Algorithms for example make at least four fundamental judging decisions – quick and at large scale: prioritizing, classifying (highly political can be imbued with bias!), associating and filtering.
What is journalism and what do journalists do? That is a very good question seeking for short answers: "a practice of news information and knowledge production that is filtered through a particular value system." Journalists "add a lot of value to information in transforming it from a 'raw' state into a final easily consumed form of media." Information scientist Robert Taylor identifies four dimensions of value: quality, usability, noise reduction and adaptability.
Data --> Information --> Knowledge --> Decisions
Algorithms are not yet up to calculating social, political, etc. significance, for example incorporating the current zeitgeist.
Goal: designing hybrid systems. How can human and machine amplify each other in a clever way.
2 Journalistic Data Mining
Data Mining describes a process for discovering new, valuable, and nontrivial knowledge from data. Six primary capabilities: classification, regression, clustering, summarization, dependency modeling, change and deviaion detection.
It is often enabled by Machine Learning.
Data Mining can help in two primary ways: orienting and evaluation.
Algorithmic analysis is helpful for finding the story, but algorithmic content production will be needed for telling it.
Conclusion: The Future of Algorithmic News Media
It is people who define, measure, and sample data to feed and train algorithms. We, the people, have agency. And the future of algorithmic media must be human-centered.

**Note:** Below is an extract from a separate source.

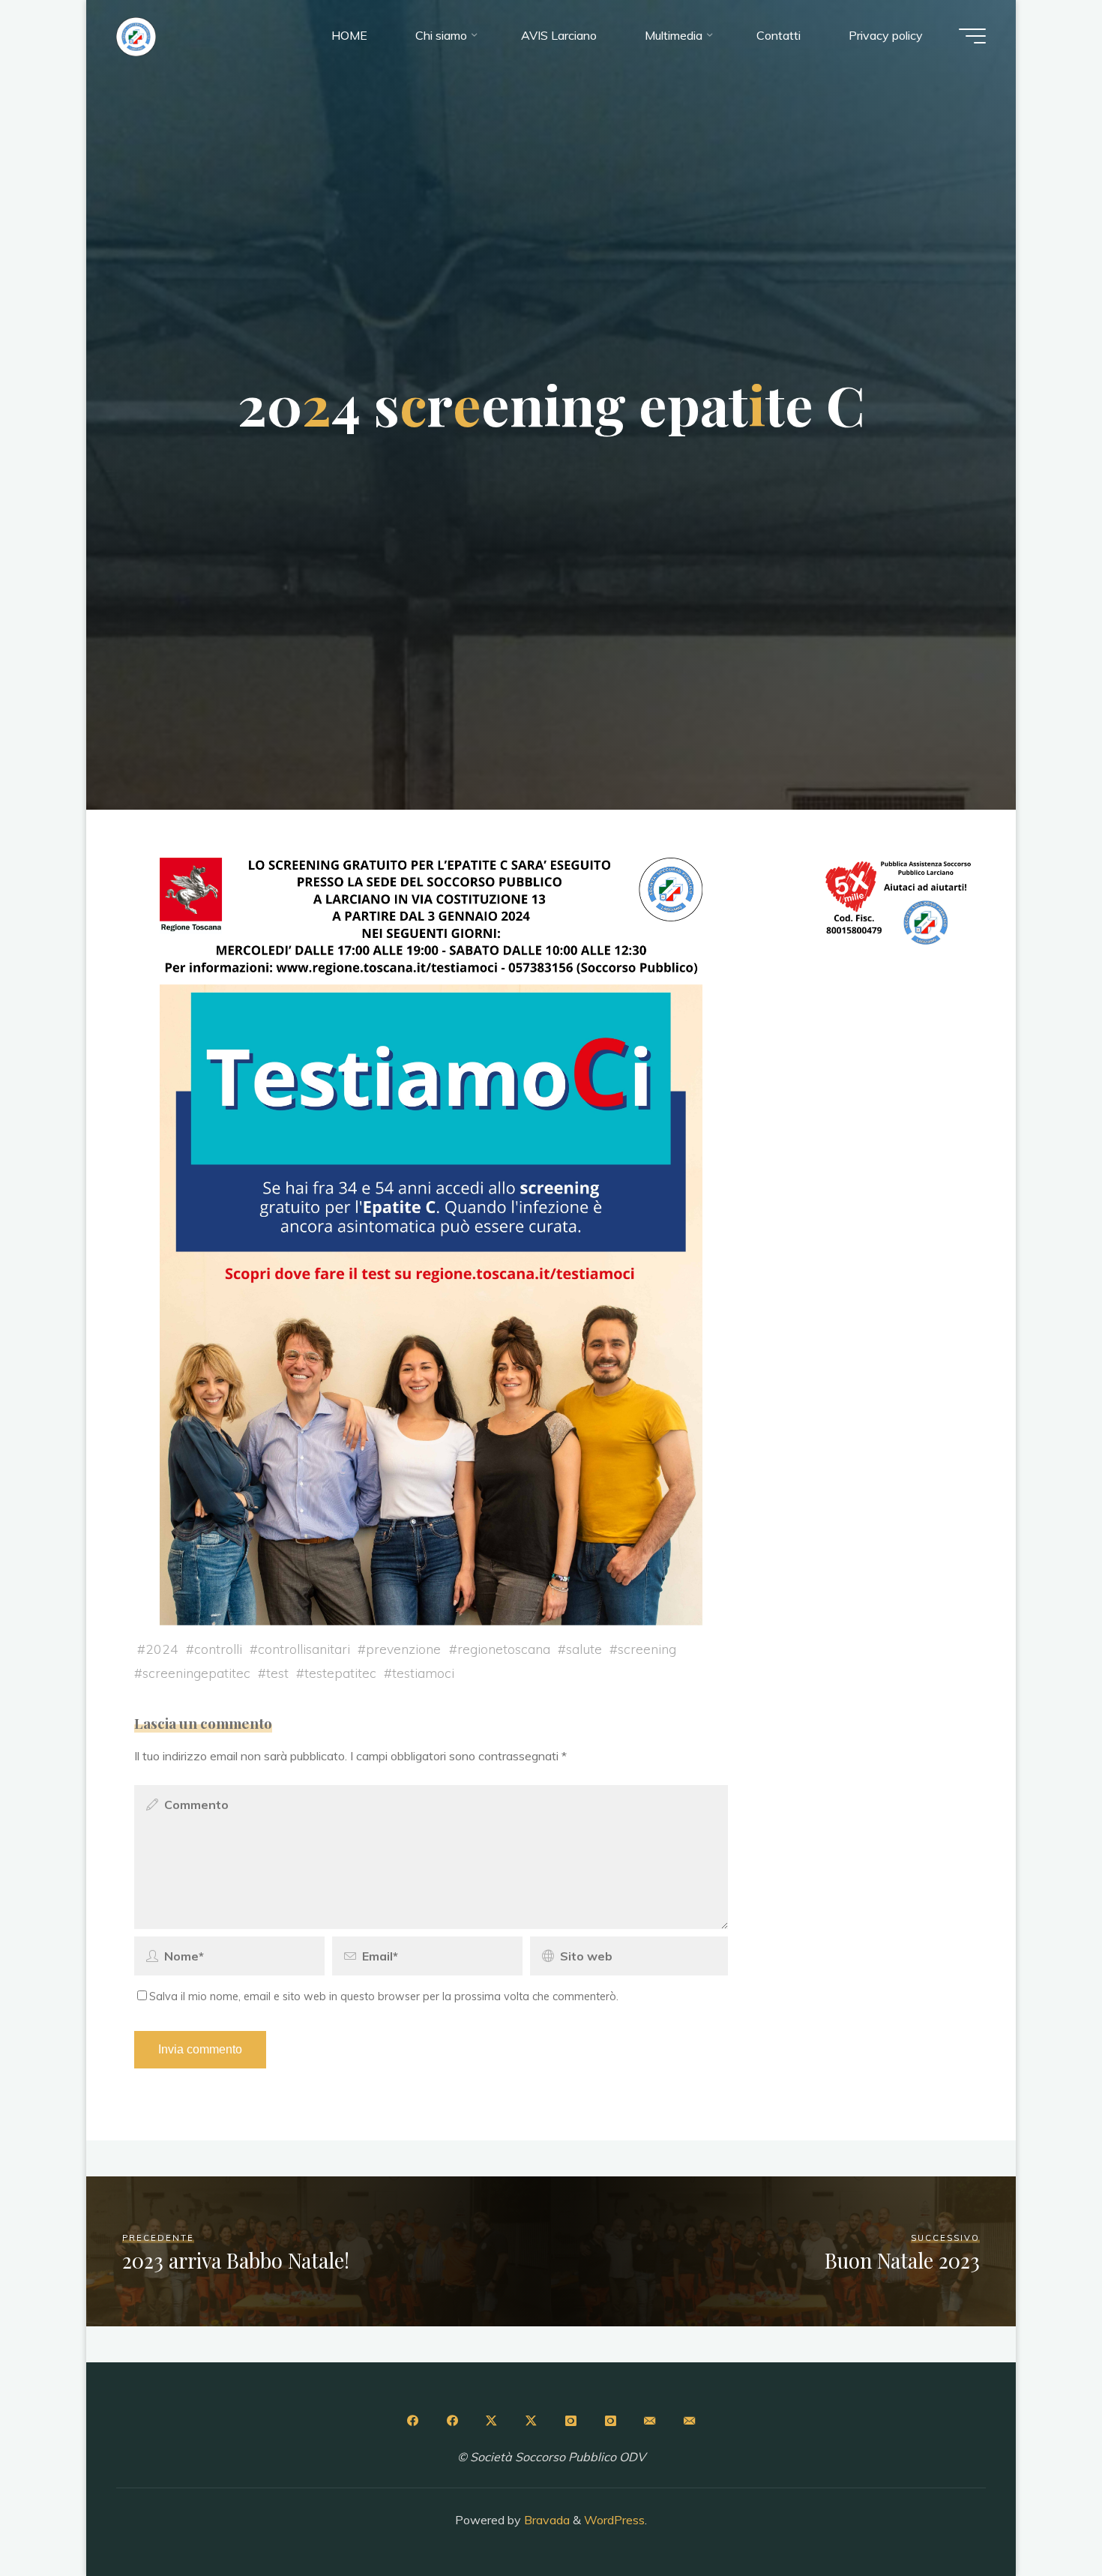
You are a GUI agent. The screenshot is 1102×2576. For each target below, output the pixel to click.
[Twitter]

Journalists and other designers need to be more deliberate about the values they are building into systems. Journalistic practices will, of course, continue ti change in relation to algorithmic news production.
If news organizations want to compete in the future of media they need to be more like Google, and they need to start investing heavily in developing their own competitive strains of algorithms and AI for knowledge production.
Designing Hybrid Journalism
HCI (Human Computer Interaction) – The workflows and processes will need to be designed and evaluated.
Algorithmic Media Literacy
Newsworkers will, without doubt, need new skills and training to be successful collaborators in a hybrid media system. Developing data thinking will be essential for journalists.
Algorithms, Authenticity, and Society
Bad actors can misuse and abuse automated content. Major investments will be needed in the domain of media forensics. What happens when the public can no longer trust any media they encounter online in a machine-altered reality?